Here’s how you specify a b-string. Each hexadecimal value in the b-string starts with \x. So \x01 is how you write hexadecimal 0x01.

bytes = b'\xF0\x9F\x98\xB8'

The decode function applies a character encoding to bytes and returns a string. See what happens when you encode the bytes from the previous example:

print(bytes.decode('utf-8'))

Enter the example lines to see the decoded bytes:

[ ]:

Meow! The encode and decode functions cannot automatically determine the character encoding, you have to tell them. See what happens to the code above if you try to decode the bytes as “ascii”.
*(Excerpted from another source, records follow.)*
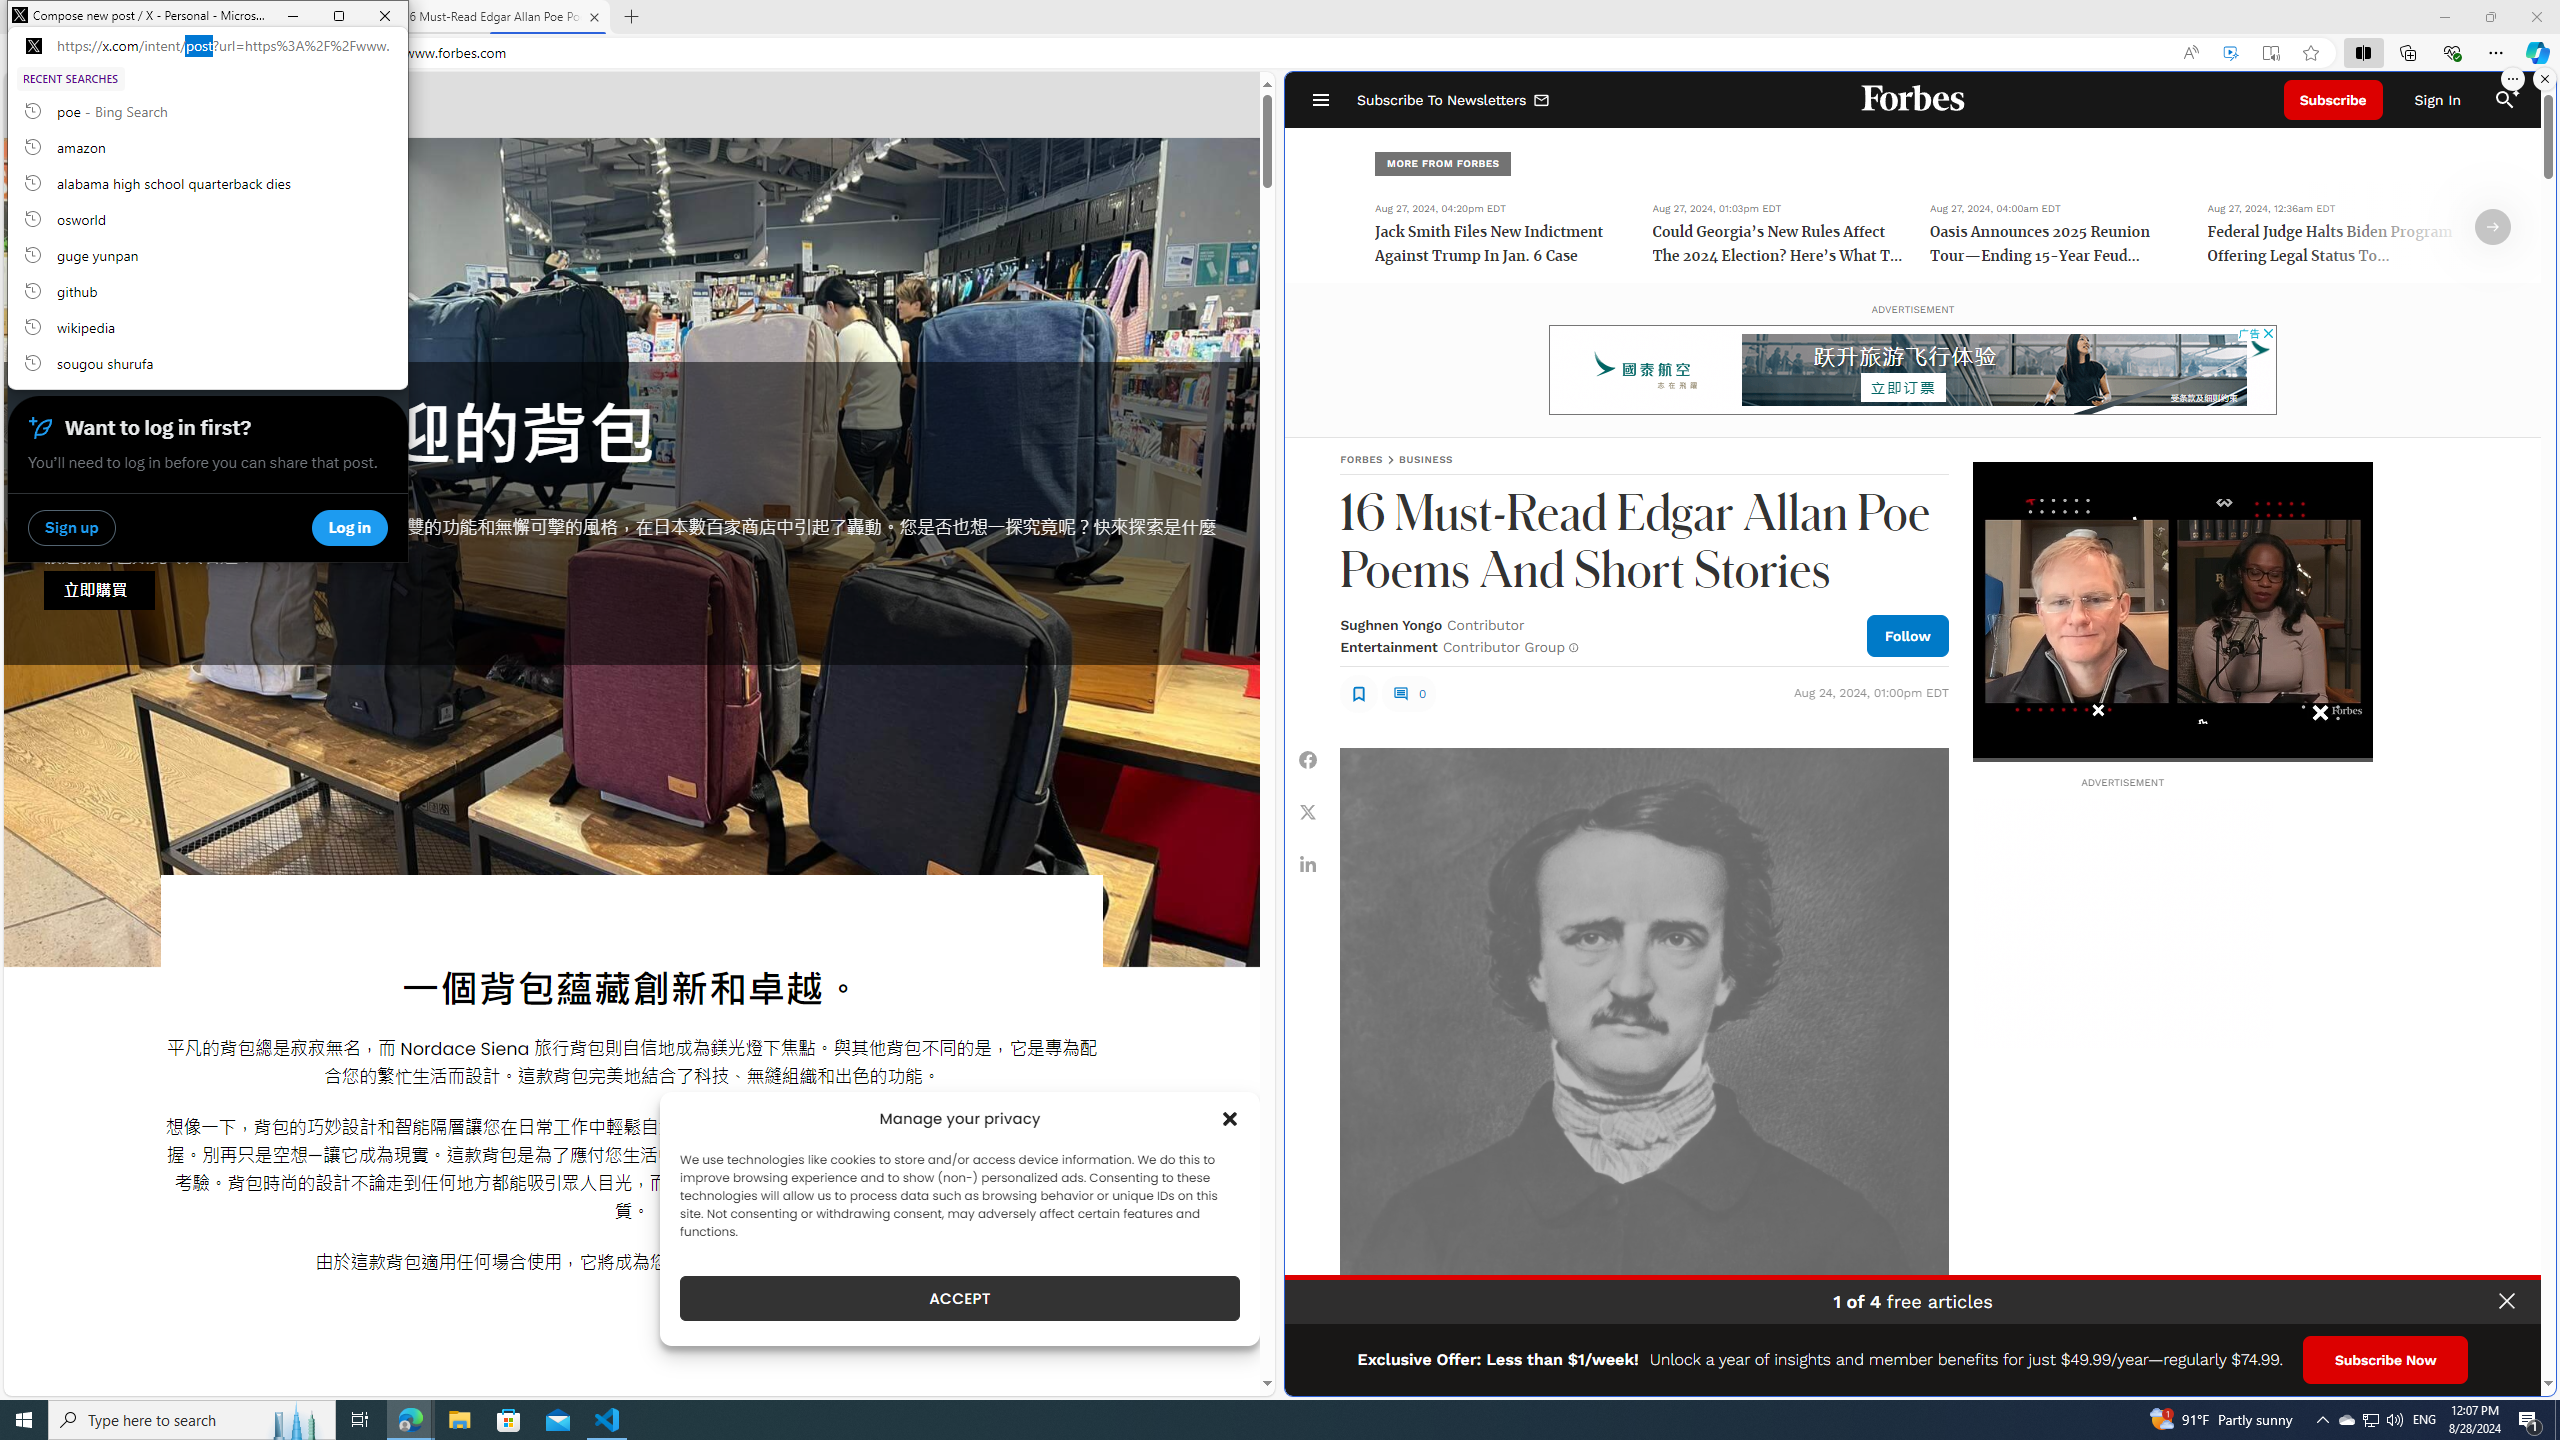 The width and height of the screenshot is (2560, 1440). I want to click on Class: fs-icon fs-icon--arrow-right, so click(2493, 227).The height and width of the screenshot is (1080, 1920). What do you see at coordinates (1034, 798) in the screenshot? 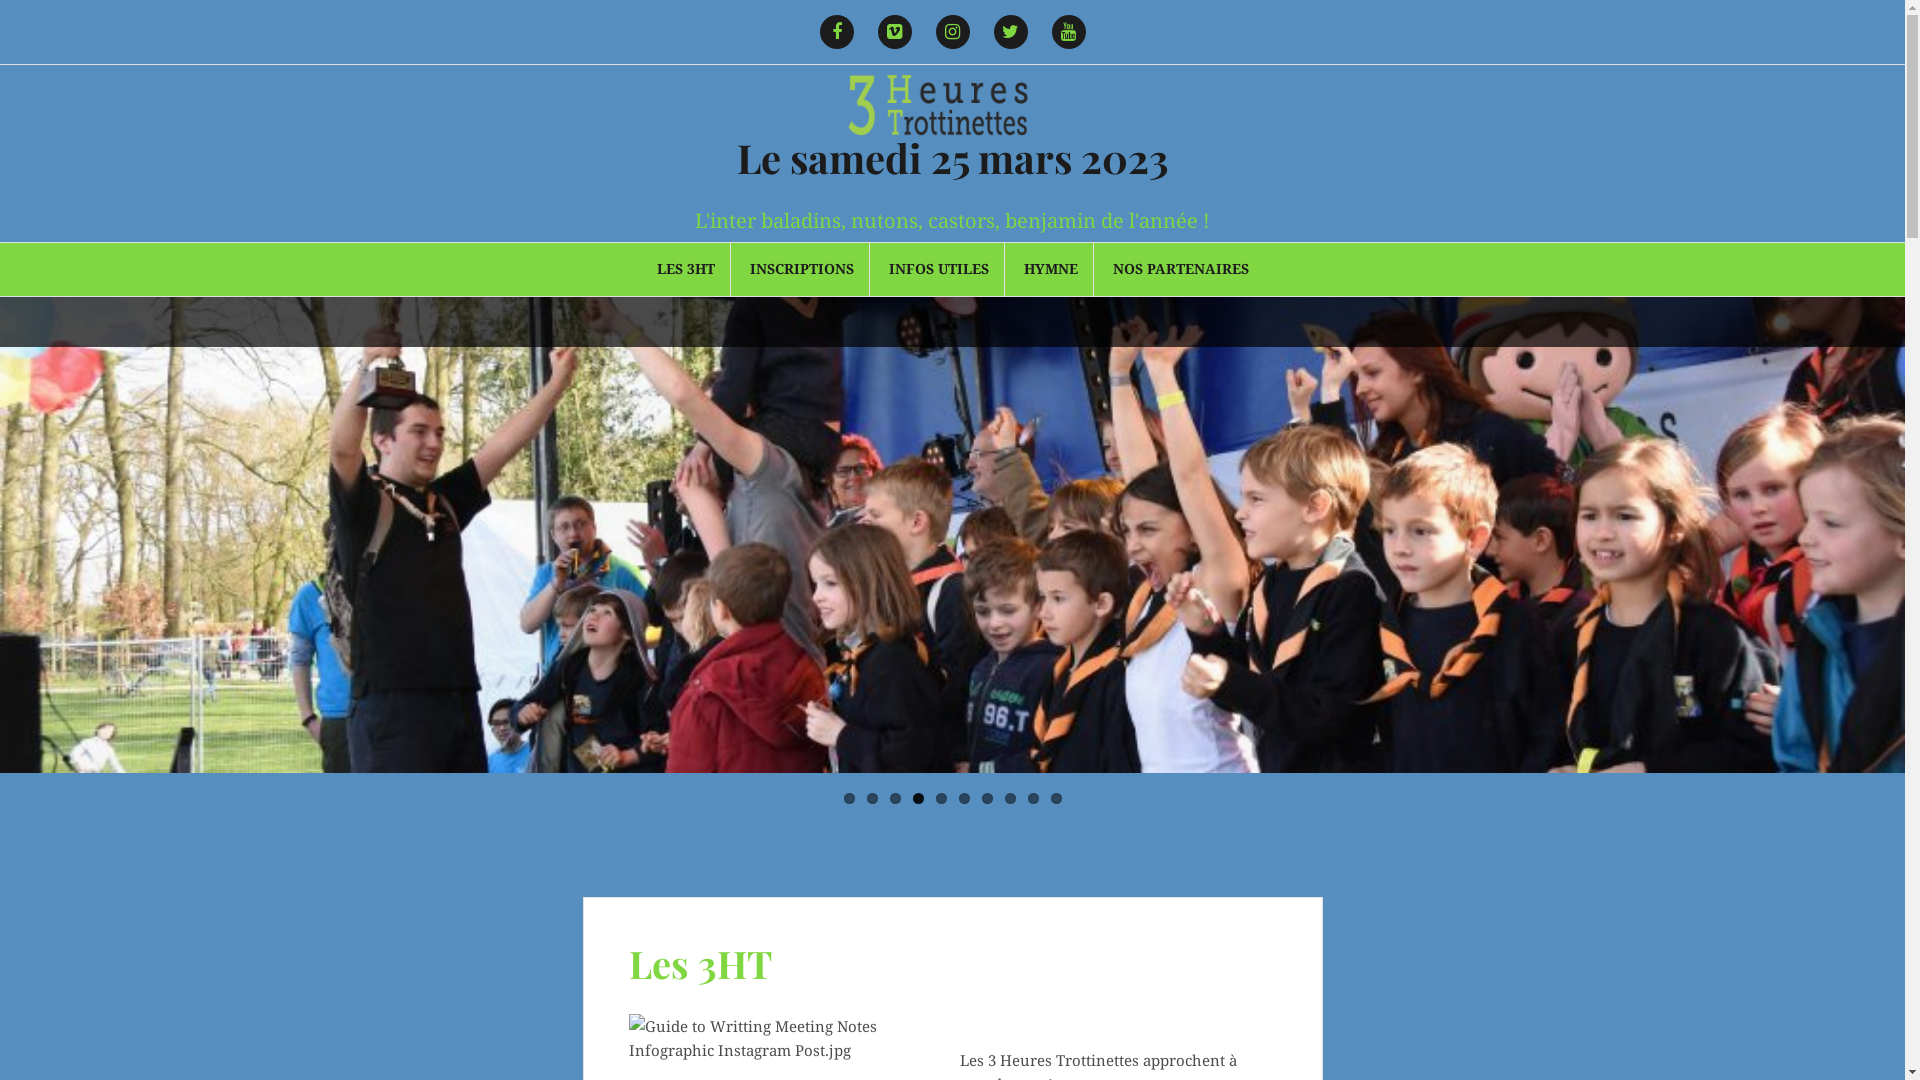
I see `9` at bounding box center [1034, 798].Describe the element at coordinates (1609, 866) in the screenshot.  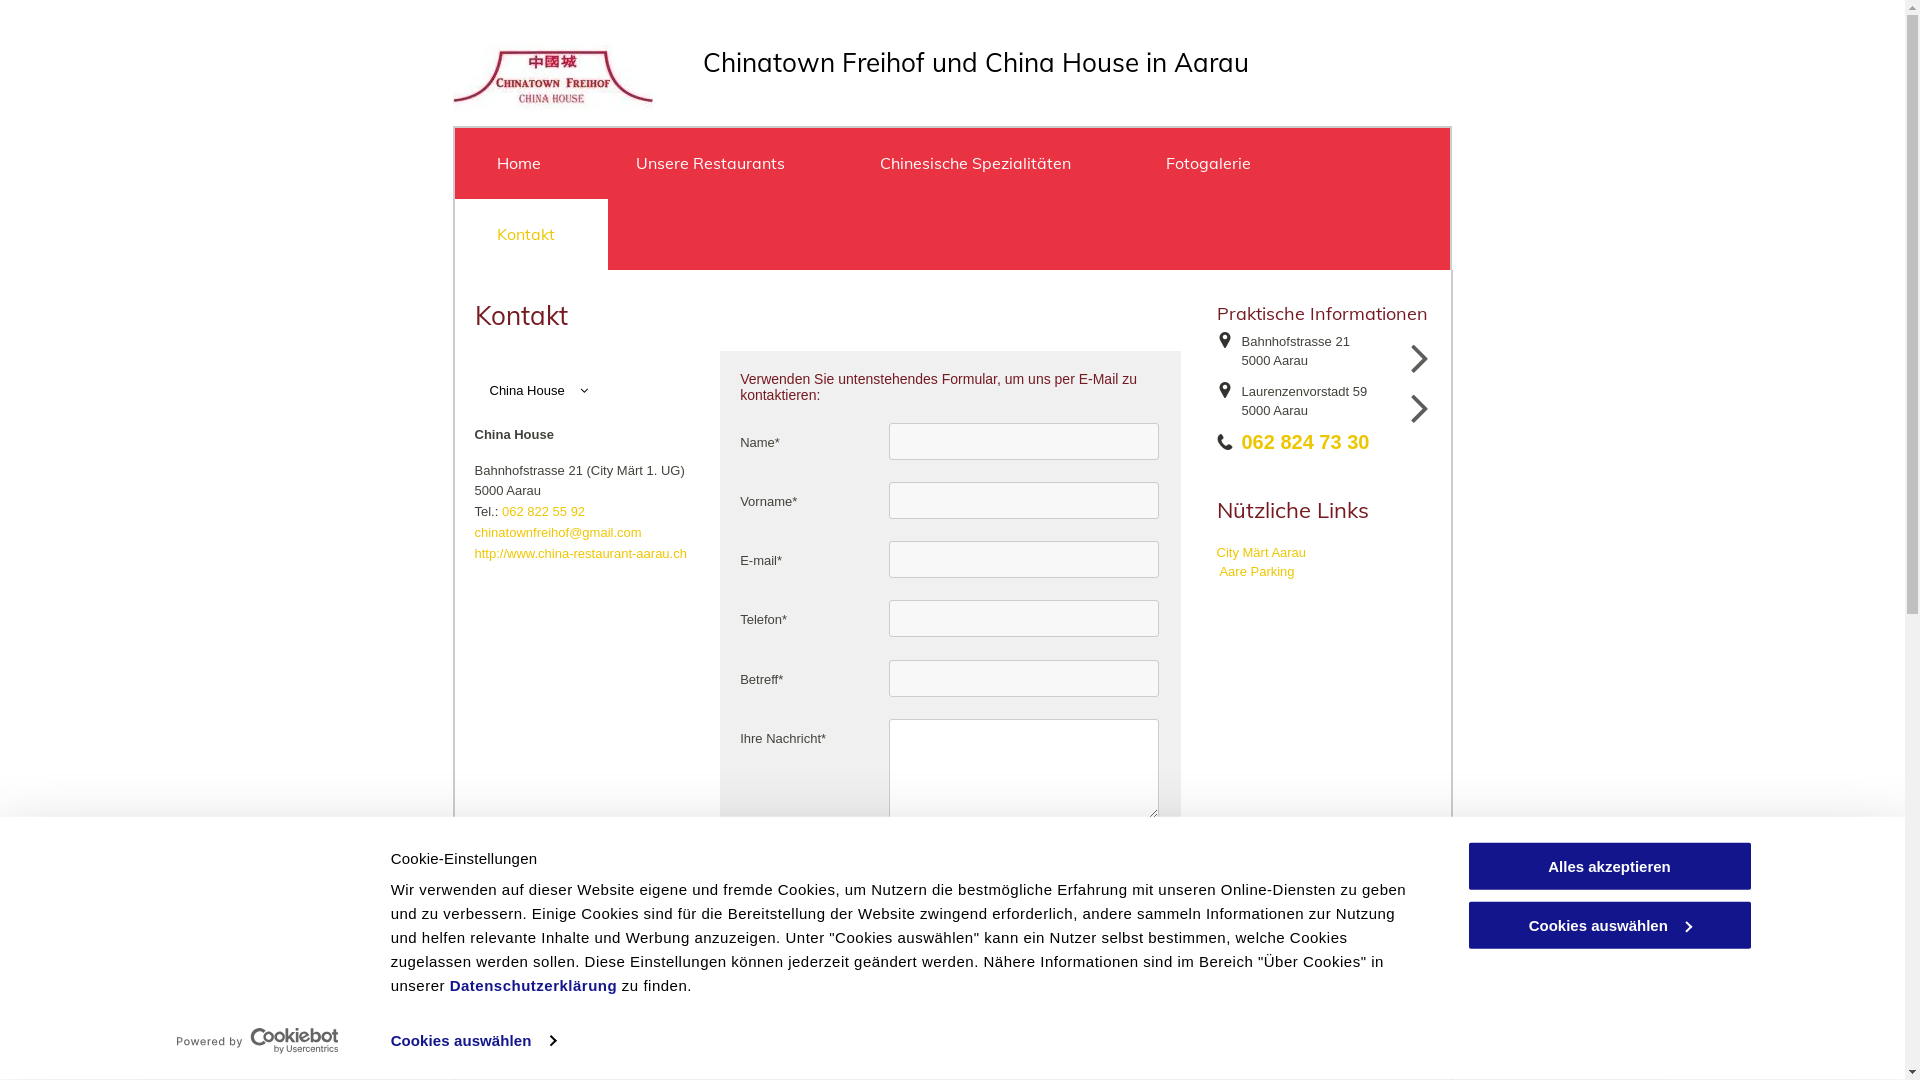
I see `Alles akzeptieren` at that location.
The encode() function does the reverse. Here’s how to convert the smiling cat face emoji to the ‘utf-32’ format.

[ ]:
'🤖'.encode('utf-32')

Check out your favorite emojis at https://getemoji.com/. Try encoding them to see what they look like in bytes. After that take a look at the standard encodings that are built into Python. Try encoding your favorite emoji with different codecs (short for coder-decoder).